In Chad, President Idriss Deby said last month that his government should hold a 60 percent share in oil production and levied hundreds of millions of dollars in back taxes against Chevron and Malaysia's Petronas, which each hold a large share in the country's oil industry.
"There certainly has been a notable trend around the world toward energy nationalization," said Chris Weafer, chief strategist at Alfa Bank. "Yet this is something that has been a feature of energy-dependent countries over the decades."

Russia is likely to avoid the inefficiency and underinvestment that have plagued so many countries' nationalized industries by keeping foreign companies around as partners, Weafer said.
While the Kremlin is not seeking outright nationalization of the energy sector, it is trying to ensure that state-run companies have a much bigger say in the industry.

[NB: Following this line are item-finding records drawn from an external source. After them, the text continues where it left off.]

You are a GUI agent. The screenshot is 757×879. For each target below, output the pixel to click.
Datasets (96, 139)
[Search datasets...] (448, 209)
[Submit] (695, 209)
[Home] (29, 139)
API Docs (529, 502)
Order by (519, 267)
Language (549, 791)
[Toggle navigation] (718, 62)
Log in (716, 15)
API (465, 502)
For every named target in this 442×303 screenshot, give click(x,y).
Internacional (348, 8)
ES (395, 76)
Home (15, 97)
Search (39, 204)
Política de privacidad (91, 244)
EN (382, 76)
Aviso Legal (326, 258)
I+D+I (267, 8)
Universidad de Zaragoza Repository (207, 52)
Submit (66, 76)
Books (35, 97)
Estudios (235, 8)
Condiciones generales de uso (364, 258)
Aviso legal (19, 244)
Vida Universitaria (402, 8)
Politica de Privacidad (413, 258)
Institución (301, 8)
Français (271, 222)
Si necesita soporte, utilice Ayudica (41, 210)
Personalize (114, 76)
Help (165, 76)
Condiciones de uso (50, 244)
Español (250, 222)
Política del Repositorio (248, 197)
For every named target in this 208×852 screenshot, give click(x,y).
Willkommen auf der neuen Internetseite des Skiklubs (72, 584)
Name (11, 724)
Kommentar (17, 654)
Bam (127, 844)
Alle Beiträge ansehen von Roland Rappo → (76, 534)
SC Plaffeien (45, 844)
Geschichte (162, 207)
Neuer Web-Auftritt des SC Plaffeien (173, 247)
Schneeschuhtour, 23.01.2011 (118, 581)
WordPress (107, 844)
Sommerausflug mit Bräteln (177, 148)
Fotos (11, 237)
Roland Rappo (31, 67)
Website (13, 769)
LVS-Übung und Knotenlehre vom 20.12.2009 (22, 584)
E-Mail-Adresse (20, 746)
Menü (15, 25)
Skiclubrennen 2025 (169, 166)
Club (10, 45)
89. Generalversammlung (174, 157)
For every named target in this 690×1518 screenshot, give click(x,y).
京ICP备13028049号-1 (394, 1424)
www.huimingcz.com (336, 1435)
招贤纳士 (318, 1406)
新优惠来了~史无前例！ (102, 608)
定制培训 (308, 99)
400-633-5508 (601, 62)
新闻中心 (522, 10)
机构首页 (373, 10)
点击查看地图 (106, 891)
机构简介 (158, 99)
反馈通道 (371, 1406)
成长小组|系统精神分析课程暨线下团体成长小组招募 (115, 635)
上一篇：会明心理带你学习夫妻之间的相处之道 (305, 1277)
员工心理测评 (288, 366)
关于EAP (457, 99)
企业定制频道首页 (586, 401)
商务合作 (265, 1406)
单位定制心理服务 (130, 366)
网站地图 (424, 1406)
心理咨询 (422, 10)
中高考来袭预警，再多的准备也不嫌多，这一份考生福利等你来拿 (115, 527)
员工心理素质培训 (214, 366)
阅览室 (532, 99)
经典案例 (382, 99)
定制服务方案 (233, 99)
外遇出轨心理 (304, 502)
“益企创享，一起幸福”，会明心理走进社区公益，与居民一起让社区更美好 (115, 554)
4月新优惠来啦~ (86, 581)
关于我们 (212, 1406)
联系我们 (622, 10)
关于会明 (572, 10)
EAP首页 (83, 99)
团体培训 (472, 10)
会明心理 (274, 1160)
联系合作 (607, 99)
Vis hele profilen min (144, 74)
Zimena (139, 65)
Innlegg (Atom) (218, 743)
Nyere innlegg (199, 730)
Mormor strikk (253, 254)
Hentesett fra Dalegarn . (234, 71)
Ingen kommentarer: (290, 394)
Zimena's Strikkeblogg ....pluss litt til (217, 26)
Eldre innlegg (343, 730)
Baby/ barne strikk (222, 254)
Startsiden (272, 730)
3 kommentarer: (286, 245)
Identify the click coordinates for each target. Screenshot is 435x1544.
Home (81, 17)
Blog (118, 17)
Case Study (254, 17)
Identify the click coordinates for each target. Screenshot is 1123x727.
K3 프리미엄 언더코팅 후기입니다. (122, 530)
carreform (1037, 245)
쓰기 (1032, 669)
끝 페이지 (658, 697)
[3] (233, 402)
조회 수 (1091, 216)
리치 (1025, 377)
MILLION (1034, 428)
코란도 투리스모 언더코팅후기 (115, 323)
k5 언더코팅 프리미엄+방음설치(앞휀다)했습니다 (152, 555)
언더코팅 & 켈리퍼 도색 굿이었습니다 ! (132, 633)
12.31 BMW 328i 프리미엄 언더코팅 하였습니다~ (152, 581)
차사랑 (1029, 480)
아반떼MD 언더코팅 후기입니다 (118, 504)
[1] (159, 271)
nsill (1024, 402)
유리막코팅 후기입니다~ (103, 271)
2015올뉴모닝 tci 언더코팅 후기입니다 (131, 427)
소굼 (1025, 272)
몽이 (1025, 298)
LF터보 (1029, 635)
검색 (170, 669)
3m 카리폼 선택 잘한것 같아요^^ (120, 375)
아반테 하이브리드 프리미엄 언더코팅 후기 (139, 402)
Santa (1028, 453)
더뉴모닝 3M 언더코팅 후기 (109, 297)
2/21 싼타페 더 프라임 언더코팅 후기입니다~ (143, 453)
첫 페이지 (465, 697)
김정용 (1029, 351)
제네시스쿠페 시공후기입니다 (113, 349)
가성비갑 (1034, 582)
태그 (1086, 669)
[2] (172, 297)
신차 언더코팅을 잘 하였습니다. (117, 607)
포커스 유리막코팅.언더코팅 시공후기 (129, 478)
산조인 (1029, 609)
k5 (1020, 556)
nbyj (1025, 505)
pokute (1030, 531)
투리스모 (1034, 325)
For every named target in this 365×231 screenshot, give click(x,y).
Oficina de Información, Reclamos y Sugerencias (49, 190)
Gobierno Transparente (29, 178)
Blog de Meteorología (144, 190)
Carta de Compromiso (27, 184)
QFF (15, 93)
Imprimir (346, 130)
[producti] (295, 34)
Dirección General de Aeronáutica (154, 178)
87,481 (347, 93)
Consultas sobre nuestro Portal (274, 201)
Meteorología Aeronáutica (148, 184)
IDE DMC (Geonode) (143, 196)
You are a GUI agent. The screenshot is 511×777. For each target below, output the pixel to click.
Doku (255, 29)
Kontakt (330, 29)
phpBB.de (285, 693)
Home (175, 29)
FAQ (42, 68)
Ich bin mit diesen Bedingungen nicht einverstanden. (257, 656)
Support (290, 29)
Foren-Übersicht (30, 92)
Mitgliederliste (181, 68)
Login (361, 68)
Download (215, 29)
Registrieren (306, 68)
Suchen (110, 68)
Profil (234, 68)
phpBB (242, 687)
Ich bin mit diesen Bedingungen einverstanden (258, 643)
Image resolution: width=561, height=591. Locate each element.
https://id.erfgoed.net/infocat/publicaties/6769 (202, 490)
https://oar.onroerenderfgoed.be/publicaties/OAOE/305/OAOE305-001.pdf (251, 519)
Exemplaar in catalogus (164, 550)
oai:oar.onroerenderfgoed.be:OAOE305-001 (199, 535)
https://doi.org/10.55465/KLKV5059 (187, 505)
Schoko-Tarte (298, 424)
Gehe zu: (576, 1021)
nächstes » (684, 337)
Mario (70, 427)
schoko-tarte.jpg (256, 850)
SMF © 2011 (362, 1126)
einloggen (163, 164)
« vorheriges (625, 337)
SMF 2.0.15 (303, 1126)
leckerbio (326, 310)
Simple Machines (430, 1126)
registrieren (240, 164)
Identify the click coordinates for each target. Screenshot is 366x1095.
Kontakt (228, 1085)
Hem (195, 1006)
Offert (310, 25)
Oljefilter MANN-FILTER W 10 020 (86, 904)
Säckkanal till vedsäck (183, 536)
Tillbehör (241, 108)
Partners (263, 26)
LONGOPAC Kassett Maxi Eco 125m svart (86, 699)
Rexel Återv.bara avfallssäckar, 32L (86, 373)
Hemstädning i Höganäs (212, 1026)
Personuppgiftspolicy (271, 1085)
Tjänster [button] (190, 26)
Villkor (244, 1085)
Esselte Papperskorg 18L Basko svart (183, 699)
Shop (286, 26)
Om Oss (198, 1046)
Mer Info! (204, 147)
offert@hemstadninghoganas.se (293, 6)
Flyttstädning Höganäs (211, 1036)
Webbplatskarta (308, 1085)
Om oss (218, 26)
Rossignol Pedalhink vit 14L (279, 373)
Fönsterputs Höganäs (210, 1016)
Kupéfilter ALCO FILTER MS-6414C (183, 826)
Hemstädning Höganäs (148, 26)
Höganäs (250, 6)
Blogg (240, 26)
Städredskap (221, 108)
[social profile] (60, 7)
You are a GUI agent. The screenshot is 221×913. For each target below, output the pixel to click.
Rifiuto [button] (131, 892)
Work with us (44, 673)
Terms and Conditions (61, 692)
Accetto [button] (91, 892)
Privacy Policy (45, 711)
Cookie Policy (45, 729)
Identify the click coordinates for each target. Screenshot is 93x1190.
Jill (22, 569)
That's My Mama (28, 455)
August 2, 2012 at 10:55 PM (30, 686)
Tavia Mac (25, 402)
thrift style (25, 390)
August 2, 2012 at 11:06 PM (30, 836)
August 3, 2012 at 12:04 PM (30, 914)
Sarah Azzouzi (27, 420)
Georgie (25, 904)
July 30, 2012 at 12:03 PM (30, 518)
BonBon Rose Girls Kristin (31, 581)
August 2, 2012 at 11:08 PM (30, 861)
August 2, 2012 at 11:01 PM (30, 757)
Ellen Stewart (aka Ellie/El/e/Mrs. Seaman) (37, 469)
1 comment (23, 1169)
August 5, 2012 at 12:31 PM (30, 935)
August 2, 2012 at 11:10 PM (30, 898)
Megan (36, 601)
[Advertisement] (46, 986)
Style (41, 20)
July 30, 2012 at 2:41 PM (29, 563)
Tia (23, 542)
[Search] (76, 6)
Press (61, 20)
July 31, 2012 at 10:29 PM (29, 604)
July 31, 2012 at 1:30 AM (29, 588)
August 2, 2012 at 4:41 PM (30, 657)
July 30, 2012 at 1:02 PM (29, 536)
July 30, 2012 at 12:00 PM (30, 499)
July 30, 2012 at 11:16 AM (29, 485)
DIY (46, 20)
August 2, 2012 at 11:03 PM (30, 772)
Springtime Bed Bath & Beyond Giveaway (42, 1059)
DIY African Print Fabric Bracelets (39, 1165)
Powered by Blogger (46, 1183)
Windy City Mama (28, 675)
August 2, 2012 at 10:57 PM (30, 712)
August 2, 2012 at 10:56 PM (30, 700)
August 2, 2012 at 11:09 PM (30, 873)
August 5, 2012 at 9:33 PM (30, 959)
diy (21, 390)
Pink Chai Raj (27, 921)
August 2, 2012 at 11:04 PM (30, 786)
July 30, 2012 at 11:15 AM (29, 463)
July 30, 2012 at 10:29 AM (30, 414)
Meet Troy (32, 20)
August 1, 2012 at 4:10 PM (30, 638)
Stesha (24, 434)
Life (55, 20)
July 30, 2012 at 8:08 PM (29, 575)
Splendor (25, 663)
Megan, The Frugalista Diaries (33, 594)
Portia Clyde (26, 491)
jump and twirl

Analysts said the state was unlikely to revoke Shell's license to develop Sakhalin-2, but would rather ensure that state-run gas giant Gazprom ended up with a significant stake in the project.
"The government will get direct control over the project in this way," said Andrei Gromadin, an oil and gas analyst at MDM Bank. "This is a more effective and more direct tool than renegotiation of the PSA."

Gazprom spokesman Sergei Kupriyanov said that Monday's decision had halted its negotiations with Shell. Gazprom has sought a 25 percent stake in the venture in exchange for half of the Zapolyarnoye field in western Siberia.

The state will likely revisit its PSAs with ExxonMobil in Sakhalin-1 and with Total in the Kharyaga oil project to maintain a controlling stake, Weaver said. "With the other two PSAs, the state will wait for some opportunity to barter something in exchange for an equity stake," he said.

And, as the government looks toward future projects, "Gazprom and Rosneft will have controlling stakes in projects, with foreign companies playing a supporting role," Weafer said.
Oleg Mitvol, deputy head of the Natural Resources Ministry's environmental watchdog, insisted state actions against Sakhalin-2 were driven by environmental concerns.

The Sakhalin-2 project has committed gross violations of the law, Mitvol told a news conference on Tuesday, backing up his point with photographs that he said showed pipelines on Sakhalin Island that crossed rivers and caused land erosion and the destruction of salmon spawning grounds.

"We are just doing what any country in the world would do," Mitvol said. "If [someone had done this] in the United States, he'd be in jail. Here, he's sitting in a Mercedes."